Screenshot grounding data:
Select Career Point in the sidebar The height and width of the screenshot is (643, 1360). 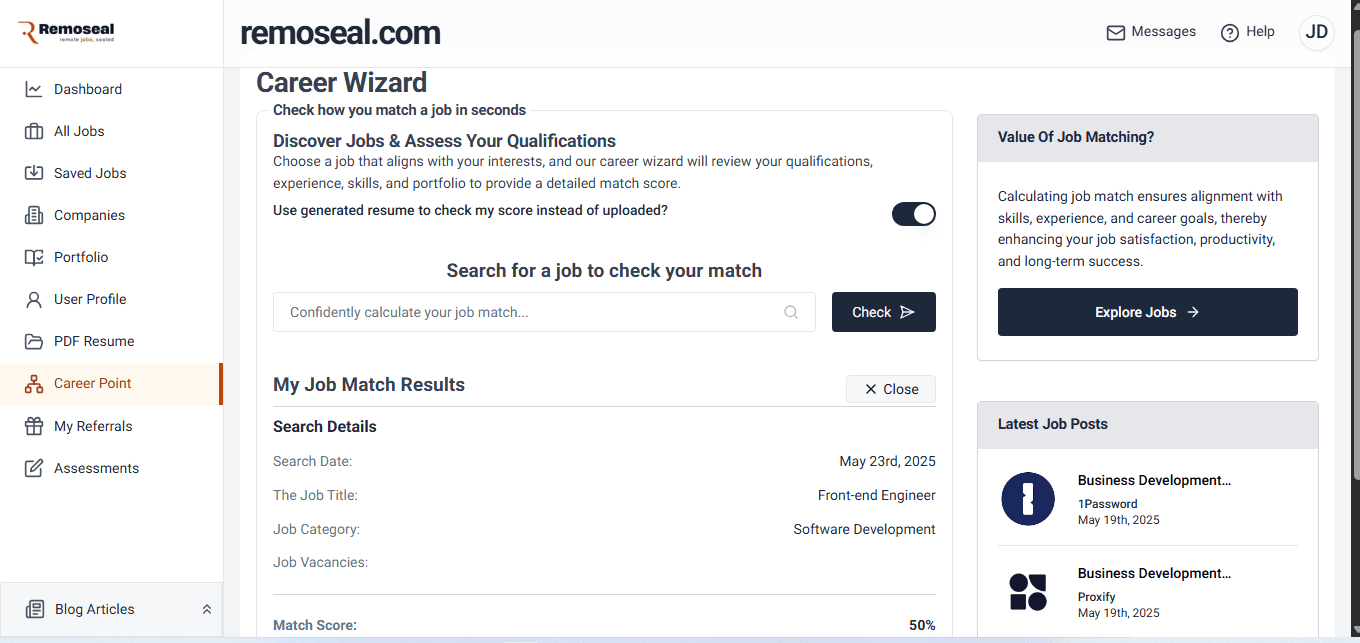(93, 383)
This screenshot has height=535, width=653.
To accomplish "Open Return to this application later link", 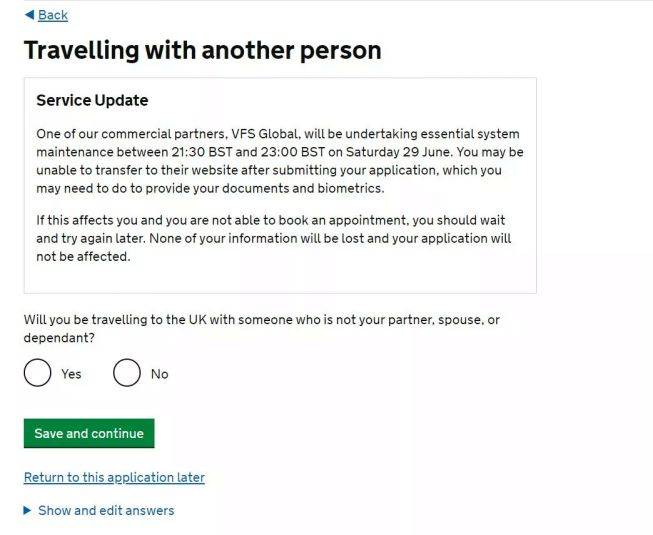I will pyautogui.click(x=114, y=477).
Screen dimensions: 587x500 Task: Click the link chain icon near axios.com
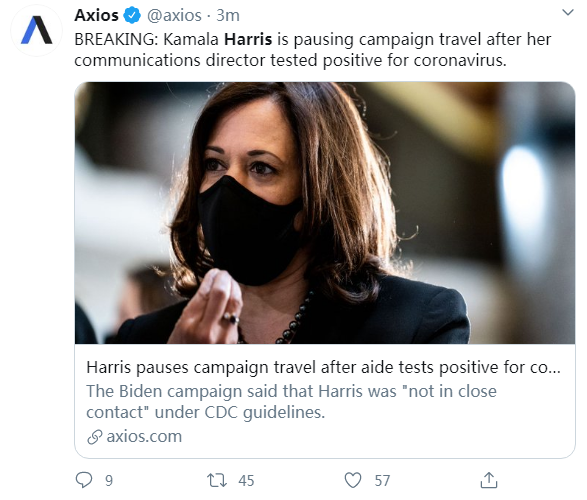click(95, 437)
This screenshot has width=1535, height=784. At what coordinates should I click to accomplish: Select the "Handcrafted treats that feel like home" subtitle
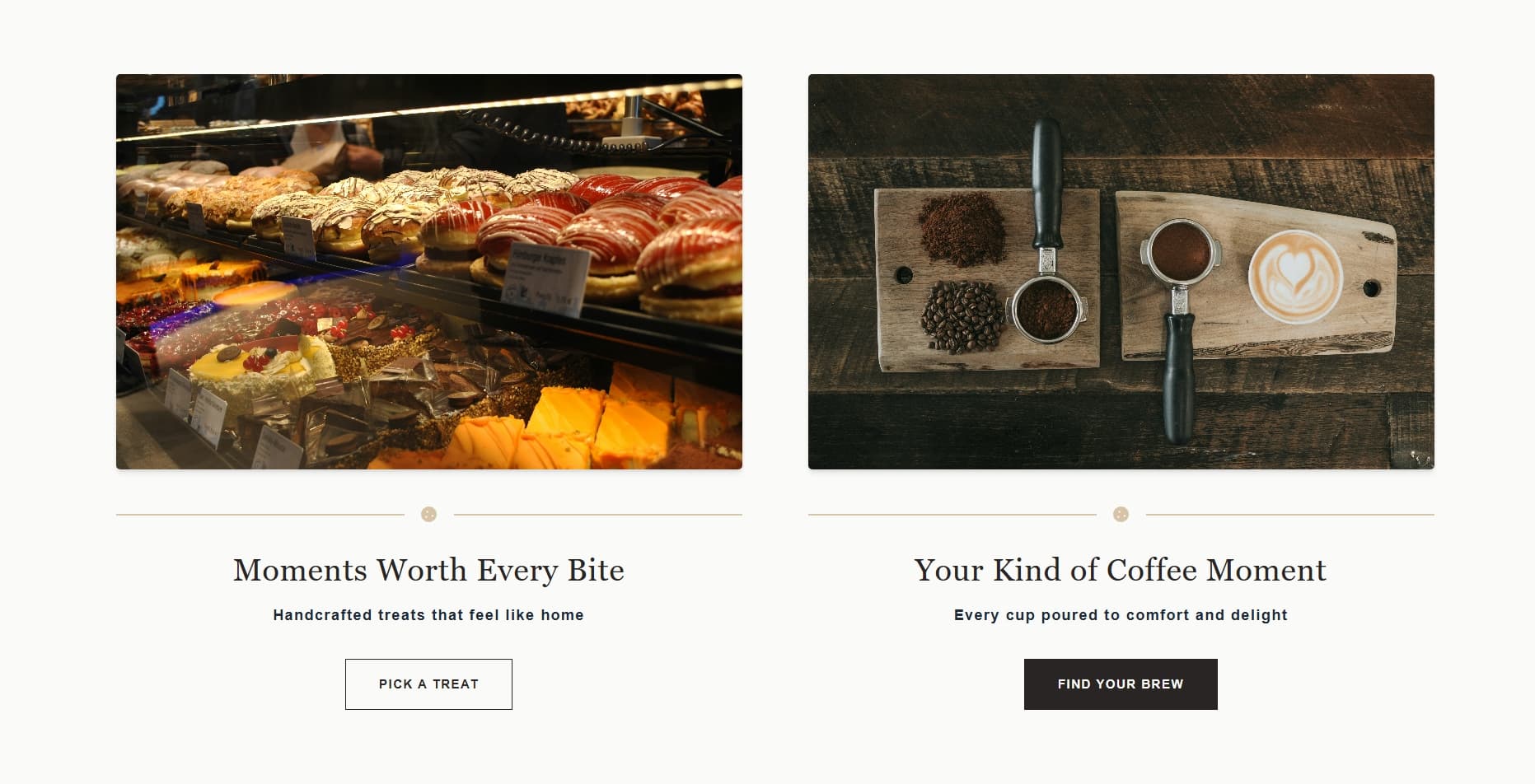pos(428,615)
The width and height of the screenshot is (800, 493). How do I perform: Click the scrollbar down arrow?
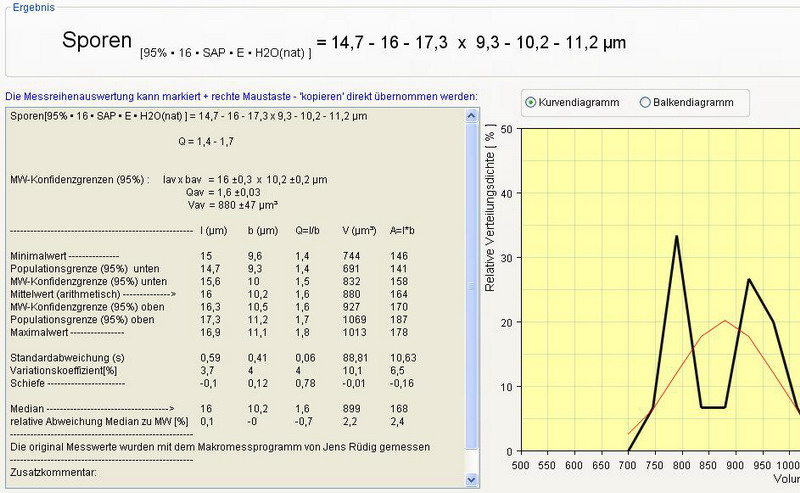(472, 485)
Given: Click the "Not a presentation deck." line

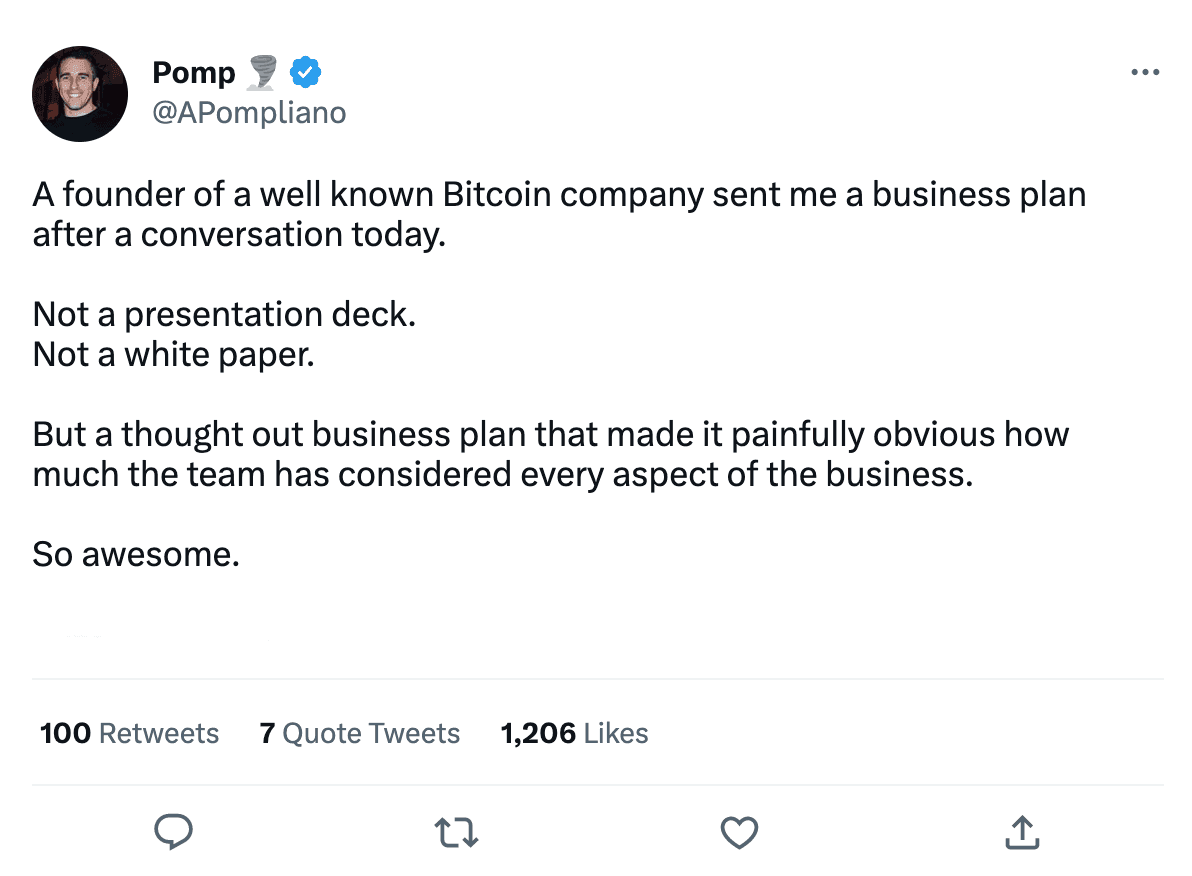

REQUIREMENT -
The last line of the entries marks the end, and the line with "This screenshot has width=1535, height=784." marks the start. Output exactly those two lines and every line between them, nothing else, with the pictures left out.

EXERCISE RESULT -
This screenshot has width=1535, height=784. At what coordinates should I click to accomplish: Select the "Handcrafted treats that feel like home" subtitle
pos(428,615)
The width and height of the screenshot is (800, 493). How do I perform: Click the scrollbar down arrow?
(472, 485)
Given: Click the "Not a presentation deck." line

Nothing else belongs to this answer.